§ **RECORDS SHOWN**:
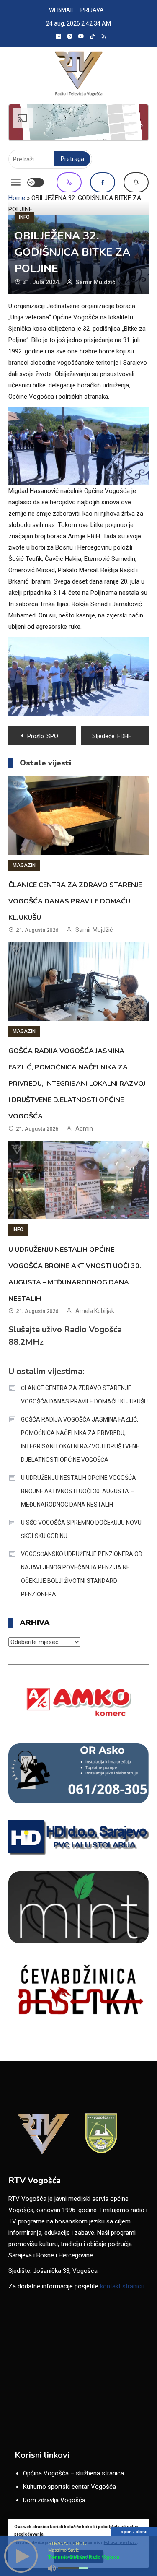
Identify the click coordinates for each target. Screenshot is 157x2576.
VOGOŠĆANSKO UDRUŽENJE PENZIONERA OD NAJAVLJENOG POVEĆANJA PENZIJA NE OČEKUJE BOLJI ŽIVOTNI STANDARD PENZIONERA (81, 1574)
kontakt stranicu (122, 2286)
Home (16, 198)
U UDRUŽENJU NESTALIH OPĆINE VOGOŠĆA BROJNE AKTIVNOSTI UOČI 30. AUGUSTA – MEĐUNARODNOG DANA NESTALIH (78, 1491)
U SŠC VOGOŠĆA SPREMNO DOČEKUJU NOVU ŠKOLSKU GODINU (81, 1529)
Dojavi (136, 182)
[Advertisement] (78, 122)
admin (84, 1128)
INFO (24, 217)
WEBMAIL (62, 10)
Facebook (102, 182)
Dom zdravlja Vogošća (54, 2500)
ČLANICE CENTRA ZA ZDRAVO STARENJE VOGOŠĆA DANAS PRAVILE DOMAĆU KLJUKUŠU (75, 901)
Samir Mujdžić (95, 282)
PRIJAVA (92, 10)
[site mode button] (35, 182)
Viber (69, 182)
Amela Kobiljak (94, 1310)
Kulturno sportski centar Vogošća (69, 2486)
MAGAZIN (24, 865)
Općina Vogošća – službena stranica (73, 2473)
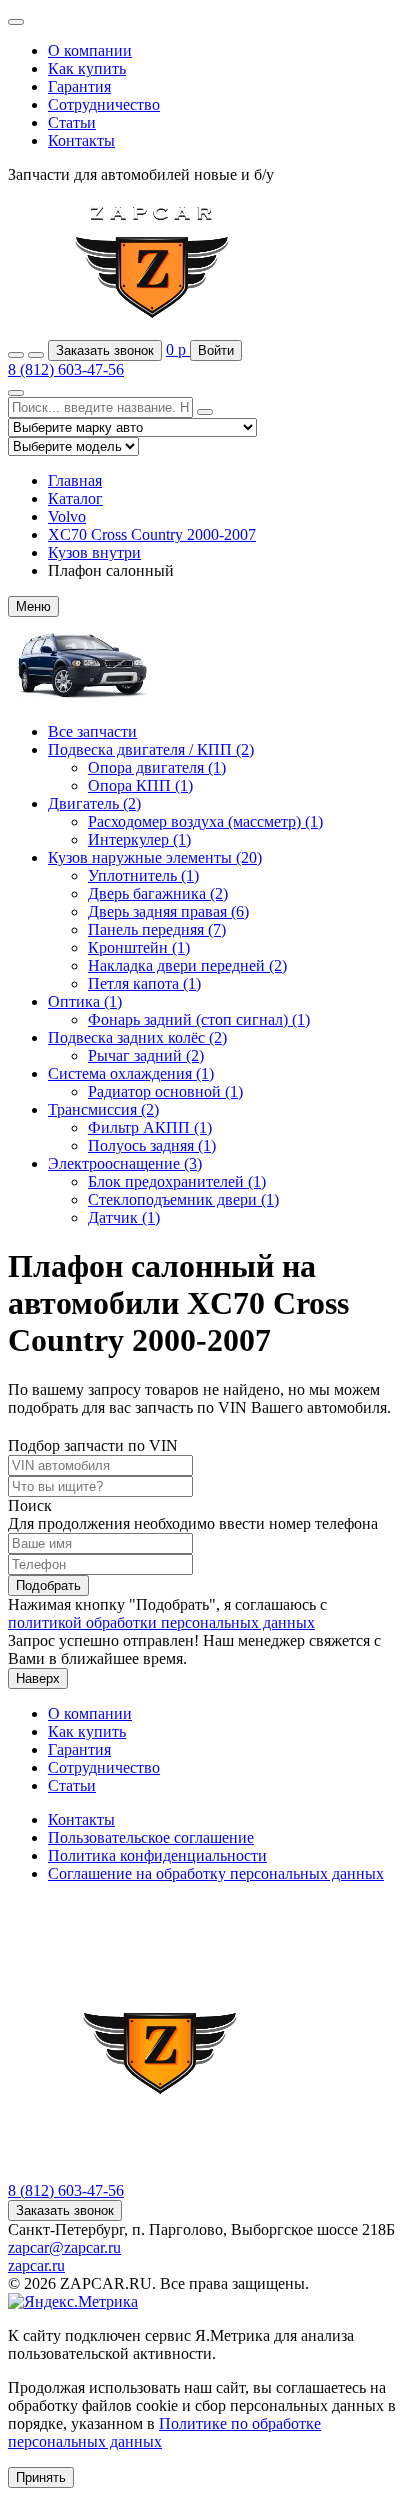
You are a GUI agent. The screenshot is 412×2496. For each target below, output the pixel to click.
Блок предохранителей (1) (177, 1181)
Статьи (72, 122)
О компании (90, 50)
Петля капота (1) (144, 983)
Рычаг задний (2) (146, 1055)
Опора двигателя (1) (157, 767)
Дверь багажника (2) (158, 893)
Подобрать (48, 1585)
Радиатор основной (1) (165, 1091)
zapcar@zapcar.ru (64, 2247)
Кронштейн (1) (139, 947)
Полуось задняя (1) (152, 1145)
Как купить (87, 68)
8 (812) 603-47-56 (66, 369)
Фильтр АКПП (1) (150, 1127)
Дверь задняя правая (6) (168, 911)
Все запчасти (92, 731)
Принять (41, 2477)
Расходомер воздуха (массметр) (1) (205, 821)
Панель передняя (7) (157, 929)
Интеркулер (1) (139, 839)
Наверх (38, 1678)
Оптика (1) (85, 1001)
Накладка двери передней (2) (187, 965)
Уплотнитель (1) (143, 875)
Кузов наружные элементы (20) (155, 857)
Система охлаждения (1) (131, 1073)
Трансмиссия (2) (103, 1109)
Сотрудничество (104, 104)
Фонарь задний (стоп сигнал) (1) (199, 1019)
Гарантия (79, 86)
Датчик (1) (124, 1217)
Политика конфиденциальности (157, 1855)
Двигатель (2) (94, 803)
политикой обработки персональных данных (161, 1622)
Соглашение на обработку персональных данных (216, 1873)
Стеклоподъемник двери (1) (183, 1199)
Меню (33, 606)
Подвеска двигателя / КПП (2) (151, 749)
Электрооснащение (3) (125, 1163)
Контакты (81, 140)
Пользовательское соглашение (151, 1837)
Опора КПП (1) (140, 785)
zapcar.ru (36, 2265)
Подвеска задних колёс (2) (137, 1037)
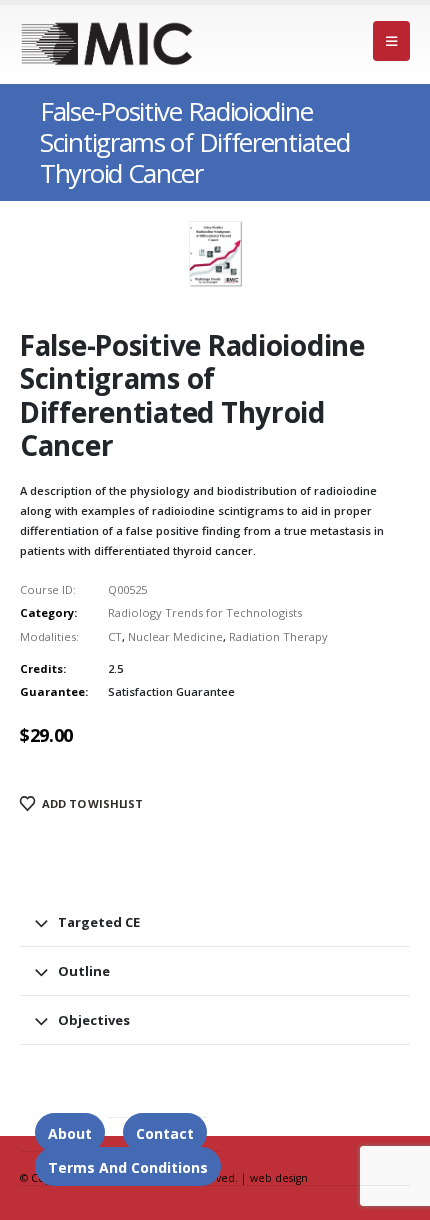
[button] (391, 41)
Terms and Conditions (128, 1167)
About (70, 1133)
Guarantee (52, 691)
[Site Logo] (107, 44)
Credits (41, 668)
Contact (165, 1133)
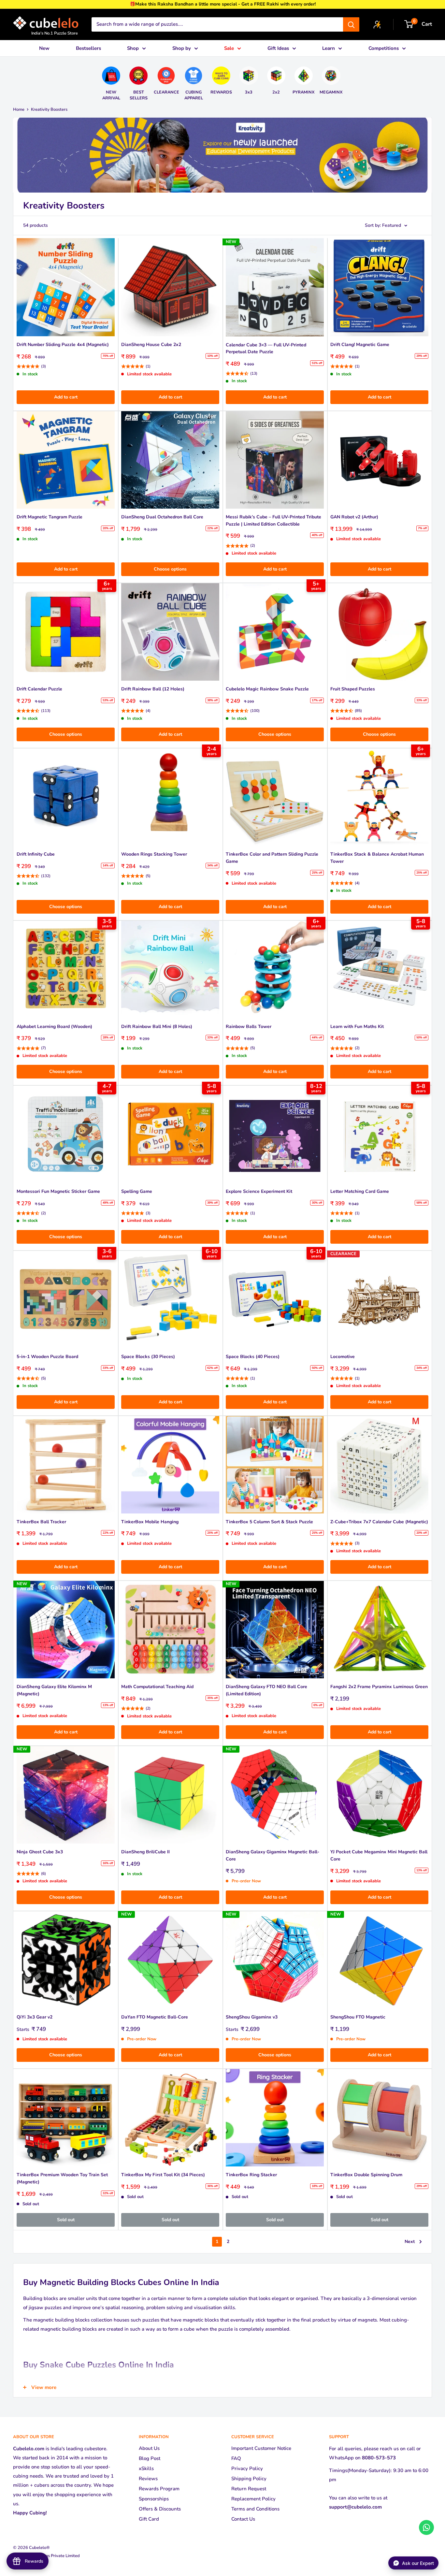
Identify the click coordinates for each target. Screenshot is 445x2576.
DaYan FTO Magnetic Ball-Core (154, 2017)
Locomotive (342, 1356)
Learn (328, 48)
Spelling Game (136, 1191)
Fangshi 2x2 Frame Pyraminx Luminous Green (379, 1687)
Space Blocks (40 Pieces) (253, 1356)
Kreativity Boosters (49, 109)
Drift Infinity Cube (36, 854)
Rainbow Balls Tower (248, 1026)
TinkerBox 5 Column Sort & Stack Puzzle (269, 1522)
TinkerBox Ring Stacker (251, 2175)
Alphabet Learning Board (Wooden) (54, 1026)
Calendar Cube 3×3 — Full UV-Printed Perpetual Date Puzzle (266, 348)
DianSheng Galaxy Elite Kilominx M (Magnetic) (54, 1690)
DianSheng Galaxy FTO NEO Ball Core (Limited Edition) (266, 1690)
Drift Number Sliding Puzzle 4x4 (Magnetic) (63, 344)
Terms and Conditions (255, 2509)
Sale (229, 48)
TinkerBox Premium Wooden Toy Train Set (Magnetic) (62, 2178)
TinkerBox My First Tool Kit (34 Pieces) (163, 2175)
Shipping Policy (248, 2478)
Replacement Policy (253, 2499)
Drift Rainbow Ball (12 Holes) (152, 689)
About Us (149, 2448)
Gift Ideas (278, 48)
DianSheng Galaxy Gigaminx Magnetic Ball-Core (272, 1855)
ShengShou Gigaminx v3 (252, 2017)
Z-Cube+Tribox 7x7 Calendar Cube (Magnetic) (379, 1522)
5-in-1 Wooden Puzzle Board (47, 1356)
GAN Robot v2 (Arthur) (354, 517)
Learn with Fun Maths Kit (357, 1026)
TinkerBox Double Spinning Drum (366, 2175)
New (44, 48)
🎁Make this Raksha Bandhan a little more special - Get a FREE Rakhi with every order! (223, 4)
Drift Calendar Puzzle (39, 689)
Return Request (248, 2488)
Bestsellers (88, 48)
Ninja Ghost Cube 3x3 (40, 1852)
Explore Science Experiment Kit (259, 1191)
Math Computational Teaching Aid (157, 1687)
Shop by (181, 48)
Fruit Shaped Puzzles (352, 689)
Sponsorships (154, 2499)
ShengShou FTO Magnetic (357, 2017)
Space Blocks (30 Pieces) (148, 1356)
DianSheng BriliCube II (145, 1852)
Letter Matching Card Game (359, 1191)
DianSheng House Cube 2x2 (151, 344)
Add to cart (66, 397)
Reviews (148, 2478)
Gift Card (149, 2519)
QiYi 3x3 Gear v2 (34, 2017)
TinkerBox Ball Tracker (41, 1522)
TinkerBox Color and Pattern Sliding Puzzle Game (272, 857)
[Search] (351, 24)
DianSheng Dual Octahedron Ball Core (162, 517)
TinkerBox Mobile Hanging (150, 1522)
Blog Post (149, 2458)
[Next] (345, 80)
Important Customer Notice (261, 2448)
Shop (133, 48)
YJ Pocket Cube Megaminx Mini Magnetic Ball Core (378, 1855)
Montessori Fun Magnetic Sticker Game (58, 1191)
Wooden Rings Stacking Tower (154, 854)
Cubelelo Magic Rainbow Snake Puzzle (267, 689)
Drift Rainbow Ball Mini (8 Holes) (156, 1026)
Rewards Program (159, 2488)
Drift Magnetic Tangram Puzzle (49, 517)
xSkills (146, 2468)
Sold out (66, 2220)
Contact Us (243, 2519)
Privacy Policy (247, 2468)
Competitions (383, 48)
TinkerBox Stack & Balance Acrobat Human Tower (377, 857)
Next (410, 2241)
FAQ (236, 2458)
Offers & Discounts (160, 2509)
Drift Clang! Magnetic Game (359, 344)
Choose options (170, 569)
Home (18, 109)
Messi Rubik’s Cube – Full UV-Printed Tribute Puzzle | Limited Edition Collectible (273, 520)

§ **WHAT IS NEEDED**: Every entry must be retyped exactly, with the pictures removed.

§ **WRITTEN ANSWER**:
Identify the click coordinates for each target. Screenshot is 157x2576.
VOGOŠĆANSKO UDRUŽENJE PENZIONERA OD NAJAVLJENOG POVEĆANJA PENZIJA NE OČEKUJE BOLJI ŽIVOTNI STANDARD PENZIONERA (81, 1574)
kontakt stranicu (122, 2286)
Home (16, 198)
U UDRUŽENJU NESTALIH OPĆINE VOGOŠĆA BROJNE AKTIVNOSTI UOČI 30. AUGUSTA – MEĐUNARODNOG DANA NESTALIH (78, 1491)
U SŠC VOGOŠĆA SPREMNO DOČEKUJU NOVU ŠKOLSKU GODINU (81, 1529)
Dojavi (136, 182)
[Advertisement] (78, 122)
admin (84, 1128)
INFO (24, 217)
WEBMAIL (62, 10)
Facebook (102, 182)
Dom zdravlja Vogošća (54, 2500)
ČLANICE CENTRA ZA ZDRAVO STARENJE VOGOŠĆA DANAS PRAVILE DOMAĆU KLJUKUŠU (75, 901)
Samir Mujdžić (95, 282)
PRIJAVA (92, 10)
[site mode button] (35, 182)
Viber (69, 182)
Amela Kobiljak (94, 1310)
Kulturno sportski centar Vogošća (69, 2486)
MAGAZIN (24, 865)
Općina Vogošća – službena stranica (73, 2473)
You are a GUI agent. The screenshot is 412×2496. For each target below, output the pixel to click.
Блок предохранителей (1) (177, 1181)
Статьи (72, 122)
О компании (90, 50)
Петля капота (1) (144, 983)
Рычаг задний (2) (146, 1055)
Опора двигателя (1) (157, 767)
Дверь багажника (2) (158, 893)
Подобрать (48, 1585)
Радиатор основной (1) (165, 1091)
zapcar@zapcar.ru (64, 2247)
Кронштейн (1) (139, 947)
Полуось задняя (1) (152, 1145)
Как купить (87, 68)
8 (812) 603-47-56 (66, 369)
Фильтр АКПП (1) (150, 1127)
Дверь задняя правая (6) (168, 911)
Все запчасти (92, 731)
Принять (41, 2477)
Расходомер воздуха (массметр) (1) (205, 821)
Панель передняя (7) (157, 929)
Интеркулер (1) (139, 839)
Наверх (38, 1678)
Оптика (1) (85, 1001)
Накладка двери передней (2) (187, 965)
Уплотнитель (1) (143, 875)
Кузов наружные элементы (20) (155, 857)
Система охлаждения (1) (131, 1073)
Трансмиссия (2) (103, 1109)
Сотрудничество (104, 104)
Фонарь задний (стоп сигнал) (1) (199, 1019)
Гарантия (79, 86)
Датчик (1) (124, 1217)
Политика конфиденциальности (157, 1855)
Двигатель (2) (94, 803)
политикой обработки персональных данных (161, 1622)
Соглашение на обработку персональных данных (216, 1873)
Стеклоподъемник двери (1) (183, 1199)
Меню (33, 606)
Подвеска двигателя / КПП (2) (151, 749)
Электрооснащение (3) (125, 1163)
Контакты (81, 140)
Пользовательское соглашение (151, 1837)
Опора КПП (1) (140, 785)
zapcar.ru (36, 2265)
Подвеска задних колёс (2) (137, 1037)
[button] (391, 41)
Terms and Conditions (128, 1167)
About (70, 1133)
Guarantee (52, 691)
[Site Logo] (107, 44)
Credits (41, 668)
Contact (165, 1133)
Identify the click coordinates for each target. Screenshot is 445x2576.
DaYan FTO Magnetic Ball-Core (154, 2017)
Locomotive (342, 1356)
Learn (328, 48)
Spelling Game (136, 1191)
Fangshi 2x2 Frame Pyraminx Luminous Green (379, 1687)
Space Blocks (40 Pieces) (253, 1356)
Kreativity Boosters (49, 109)
Drift Infinity Cube (36, 854)
Rainbow Balls Tower (248, 1026)
TinkerBox 5 Column Sort & Stack Puzzle (269, 1522)
TinkerBox Ring Stacker (251, 2175)
Alphabet Learning Board (Wooden) (54, 1026)
Calendar Cube 3×3 — Full UV-Printed Perpetual Date Puzzle (266, 348)
DianSheng Galaxy Elite Kilominx M (Magnetic) (54, 1690)
DianSheng Galaxy FTO NEO Ball Core (Limited Edition) (266, 1690)
Drift Number Sliding Puzzle 4x4 (Magnetic) (63, 344)
Terms and Conditions (255, 2509)
Sale (229, 48)
TinkerBox Premium Wooden Toy Train Set (Magnetic) (62, 2178)
TinkerBox My First Tool Kit (34 Pieces) (163, 2175)
Shipping Policy (248, 2478)
Replacement Policy (253, 2499)
Drift Rainbow Ball (12 Holes) (152, 689)
About Us (149, 2448)
Gift Ideas (278, 48)
DianSheng Galaxy Gigaminx Magnetic Ball-Core (272, 1855)
ShengShou Gigaminx v3 (252, 2017)
Z-Cube+Tribox 7x7 Calendar Cube (Magnetic) (379, 1522)
5-in-1 Wooden Puzzle Board (47, 1356)
GAN Robot v2 (Arthur) (354, 517)
Learn with Fun Maths Kit (357, 1026)
TinkerBox Double Spinning Drum (366, 2175)
New (44, 48)
🎁Make this Raksha Bandhan a little more special - Get a FREE Rakhi with every order! (223, 4)
Drift Calendar Puzzle (39, 689)
Return Request (248, 2488)
Bestsellers (88, 48)
Ninja Ghost Cube 3x3 (40, 1852)
Explore Science Experiment Kit (259, 1191)
Math Computational Teaching Aid (157, 1687)
Shop by (181, 48)
Fruit Shaped Puzzles (352, 689)
Sponsorships (154, 2499)
ShengShou FTO Magnetic (357, 2017)
Space Blocks (30 Pieces) (148, 1356)
DianSheng BriliCube II (145, 1852)
Letter Matching Card Game (359, 1191)
DianSheng House Cube 2x2 (151, 344)
Add to cart (66, 397)
Reviews (148, 2478)
Gift Card (149, 2519)
QiYi 3x3 Gear v2 (34, 2017)
TinkerBox Ball Tracker (41, 1522)
TinkerBox Color and Pattern Sliding Puzzle Game (272, 857)
[Search] (351, 24)
DianSheng Dual Octahedron Ball Core (162, 517)
TinkerBox Mobile Hanging (150, 1522)
Blog Post (149, 2458)
[Next] (345, 80)
Important Customer Notice (261, 2448)
Shop (133, 48)
YJ Pocket Cube Megaminx Mini Magnetic Ball Core (378, 1855)
Montessori Fun Magnetic Sticker Game (58, 1191)
Wooden Rings Stacking Tower (154, 854)
Cubelelo Magic Rainbow Snake Puzzle (267, 689)
Drift Rainbow Ball Mini (8 Holes) (156, 1026)
Rewards Program (159, 2488)
Drift Magnetic Tangram Puzzle (49, 517)
xSkills (146, 2468)
Sold out (66, 2220)
Contact Us (243, 2519)
Privacy Policy (247, 2468)
Competitions (383, 48)
TinkerBox Stack & Balance Acrobat Human Tower (377, 857)
Next (410, 2241)
FAQ (236, 2458)
Offers & Discounts (160, 2509)
Drift Clang! Magnetic Game (359, 344)
Choose options (170, 569)
Home (18, 109)
Messi Rubik’s Cube – Full UV-Printed Tribute Puzzle | Limited Edition Collectible (273, 520)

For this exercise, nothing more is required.